Amy Goodman reported that the German government is questioning the presence of Blackwater guards in the shooting of a German citizen of Middle Eastern descent. This is the first time I’ve heard of an ally publicly objecting to a questionable practice by the U.S. govern-ment on their territory. In my book “Une autre Europe, un autre Monde, published in 1989 in France, I suggested that in order to Europe to be reunified, the Western part needed to become more independent of the United States.

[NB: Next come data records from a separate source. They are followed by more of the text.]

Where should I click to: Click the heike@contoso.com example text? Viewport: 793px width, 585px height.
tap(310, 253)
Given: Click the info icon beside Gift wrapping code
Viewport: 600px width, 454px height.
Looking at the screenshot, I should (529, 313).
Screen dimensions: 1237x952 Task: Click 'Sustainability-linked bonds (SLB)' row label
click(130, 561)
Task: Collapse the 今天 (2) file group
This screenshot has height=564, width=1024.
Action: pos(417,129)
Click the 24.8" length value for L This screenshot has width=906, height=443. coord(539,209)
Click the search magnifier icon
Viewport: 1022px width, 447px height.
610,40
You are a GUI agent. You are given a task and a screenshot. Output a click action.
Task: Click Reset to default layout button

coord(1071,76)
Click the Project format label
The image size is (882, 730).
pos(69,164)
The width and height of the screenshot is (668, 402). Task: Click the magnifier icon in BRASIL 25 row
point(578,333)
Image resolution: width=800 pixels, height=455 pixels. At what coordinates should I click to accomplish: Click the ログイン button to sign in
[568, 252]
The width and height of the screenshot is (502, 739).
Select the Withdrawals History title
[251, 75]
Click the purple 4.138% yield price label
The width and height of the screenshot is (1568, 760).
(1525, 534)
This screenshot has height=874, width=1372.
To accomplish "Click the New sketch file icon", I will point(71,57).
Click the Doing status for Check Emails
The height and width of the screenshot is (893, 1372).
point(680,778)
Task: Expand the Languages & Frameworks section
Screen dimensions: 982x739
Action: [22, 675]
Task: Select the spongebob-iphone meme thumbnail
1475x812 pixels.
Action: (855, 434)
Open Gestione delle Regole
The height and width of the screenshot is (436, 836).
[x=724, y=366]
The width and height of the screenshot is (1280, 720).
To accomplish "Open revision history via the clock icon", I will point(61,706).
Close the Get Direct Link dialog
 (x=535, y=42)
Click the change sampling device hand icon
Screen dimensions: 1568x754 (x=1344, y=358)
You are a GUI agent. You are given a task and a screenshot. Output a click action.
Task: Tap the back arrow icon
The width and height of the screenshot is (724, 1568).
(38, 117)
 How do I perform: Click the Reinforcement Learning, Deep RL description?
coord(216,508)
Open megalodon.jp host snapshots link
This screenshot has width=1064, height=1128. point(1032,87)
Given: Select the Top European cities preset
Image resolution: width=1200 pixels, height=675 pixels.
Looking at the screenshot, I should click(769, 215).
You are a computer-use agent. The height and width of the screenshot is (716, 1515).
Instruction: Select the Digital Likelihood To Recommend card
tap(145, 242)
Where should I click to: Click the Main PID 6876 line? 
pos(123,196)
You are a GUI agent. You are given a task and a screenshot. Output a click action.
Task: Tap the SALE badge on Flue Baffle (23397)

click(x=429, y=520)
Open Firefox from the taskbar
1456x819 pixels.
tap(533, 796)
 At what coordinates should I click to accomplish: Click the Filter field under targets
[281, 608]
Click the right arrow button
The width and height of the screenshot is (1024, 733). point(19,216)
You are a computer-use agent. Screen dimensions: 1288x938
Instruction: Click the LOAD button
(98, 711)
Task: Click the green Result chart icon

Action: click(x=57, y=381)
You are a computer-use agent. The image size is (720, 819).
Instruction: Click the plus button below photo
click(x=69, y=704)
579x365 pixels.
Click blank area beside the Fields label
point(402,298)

Now I’m hoping America’s ever-expanding war on terror will be the beginning of a coordinated European brake on American practices abroad, in particular those involving mercenary armies.
After World War II we helped Europe to its feet, and in the case of Germany and Italy, taught them the democratic ropes. Now it may be the turn of the pupils to teach the master.
Sunday, January 3, 2010
For those of my readers who may be too young to remember ancient Soviet history, in the fifties, after Stalin died, the country was ruled by what was known in Russian as the Troika, the equivalent of the Latin word Triumvirate. The apparatchiks Vyachesclav Molotiv, Lavrenty Beria and Georgy Malenkov ruled until NIkita Khruschev won the power struggle.
There isn’t a personal power struggle going on right now at a world level, but I think there is a Troika in the making. It would be composed of Barack Obama, Hu Jintao and a man who is much less known in the Western world, but is very well known among those who make up almost half of the world’s population. His name is Lumumba Stanislas Di-Aping. He’s a Sudanese diplomat who is described as a “McKinsey and Oxford-trained economist”, and was the chief negotiator for the Group of 77 at the Copenhagen Conference on Climate Change. If you followed the conference you can’t have missed Di Aping’s emphatic, slow speech, as if he wanted to make sure even reporters writing in long hand wouldn’t miss a word - or the implications of his words.
Most talk of future influences on the issue of climate change center on the U.S. and the BRIC countries: Brazil, Russia, India and China. These are the crucial polluters. Di-Aping’s message is that they should not plan on solving the climate crisis on the backs of Africans and other under-developed nations.
Together, India and China comprise almost half the world’s population, but of the two, only China is a major interlocutor of the United States. Yet India and Brazil are also major players. They belong to the Group of 77, which now includes about 130 countries representing almost the entire other half of the world’s population.
At time of the founding of the Group of 77, in 1964, the only important players in the world were the “Big Two”, The US and the Soviet Union. The Group of 77 was almost irrelevant on the world stage. Fifty years later, that is not likely to be the case: Notwithstanding the desire to maintain or improve their people’s lifestyle, Jintao and Obama will have to deal with Di Aping - or whoever in future will be in his shoes, on the matter of avoiding a global meltdown that would cause massive starvation in Africa and the submersion of low-lying island states.
It has taken almost fifty years for the poorest half of humanity to be represent-ed by a spokesman of the power of Di Aping. I don’t know whether Di-Aping will be their official voice beyond Copenhagen, but I think it’s safe to say that Patrice Lumumba’s namesake promises to be someone Obama and Jintao will have to reckon with.